Luis B. Gomez Luciano 1,2,3 Isheng Jason Tsai 1 Yukio Tosa 4 Izumi Chuma 4 Hitoshi Nakayashiki 4 Mei-yeh Jade Lu 1 Wen-Hsiung Li 1,2,3,5
1Biodiversity Research Center, Academia Sinica, Taipei 11529, Taiwan
2Graduate Institute of Biotechnology, National Chung-Hsing University, Taichung 40227, Taiwan
3Molecular and Biological Agricultural Sciences Program, Taiwan International Graduate Program, Academia Sinica, Taipei 11529, Taiwan
4Department of Agrobioscience, Kobe University, Kobe 657-8501, Japan
5Department of Ecology and Evolution, University of Chicago, Chicago, IL 60637, USA

Pyricuaria oryzae is the well-known fungal pathogen of blast disease that destroys rice, millet, wheat, oat, and other crops.
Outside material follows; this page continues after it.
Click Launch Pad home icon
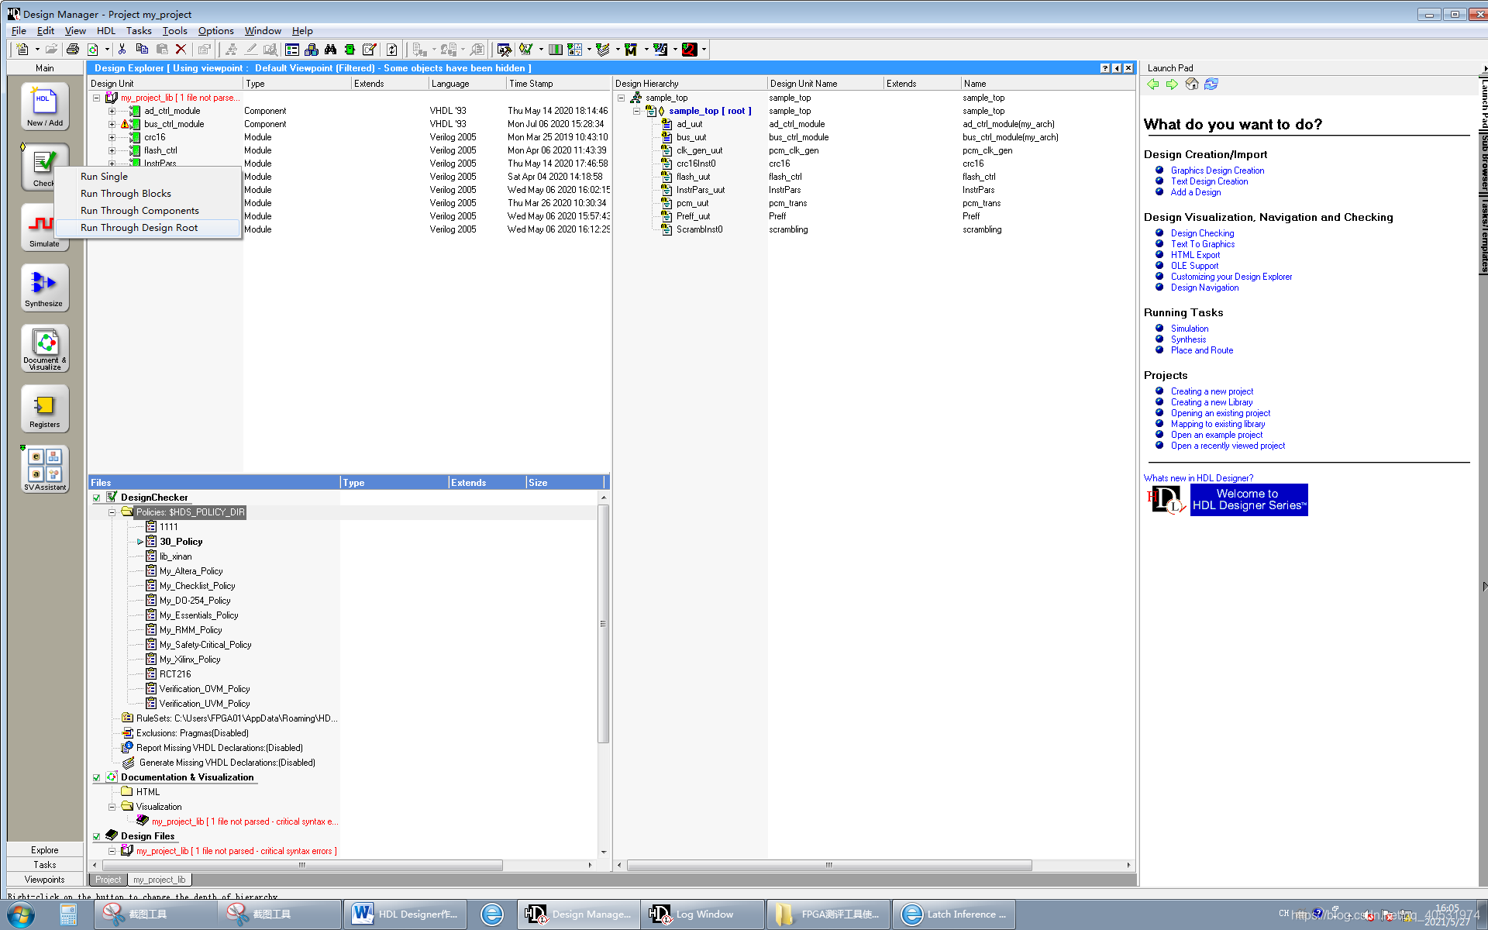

Several related species of the fungus also cause blast disease in different hosts. To study the evolution of blast disease pathogens, we sequenced and obtained high-quality de novo genome assemblies of four species from the Pyricularia genus. In particular, we obtained a chromosome-level assembly, using SMRT and Illumina sequencing, of a P. oryzae strain isolated from finger millet. This genome showed overall synteny with the P. oryzae 70-15 reference genome, but we found major intra- and interchromosomal rearrangements and significant differences in gene content. The rearrangements include a partial fusion of two chromosomes, large inversions and insertions. Furthermore, the 500 kb unassigned region of the reference genome is located within a chromosome of the finger millet isolate. Genomes of the four Pyricularia species have undergone notable changes. Their sizes differ by more than 8 Mb, mainly because the proportion of repeats goes from 7.8 to 25.10 %. We predicted effector genes and found a surprising high proportion of effectors comprising gene families. Here we report the genome structure evolution and the repertoire of predicted effector genes and other putative genes involved in adaptation of four Pyricularia species to their hosts, and discuss the implications for blast-disease pathogen evolution.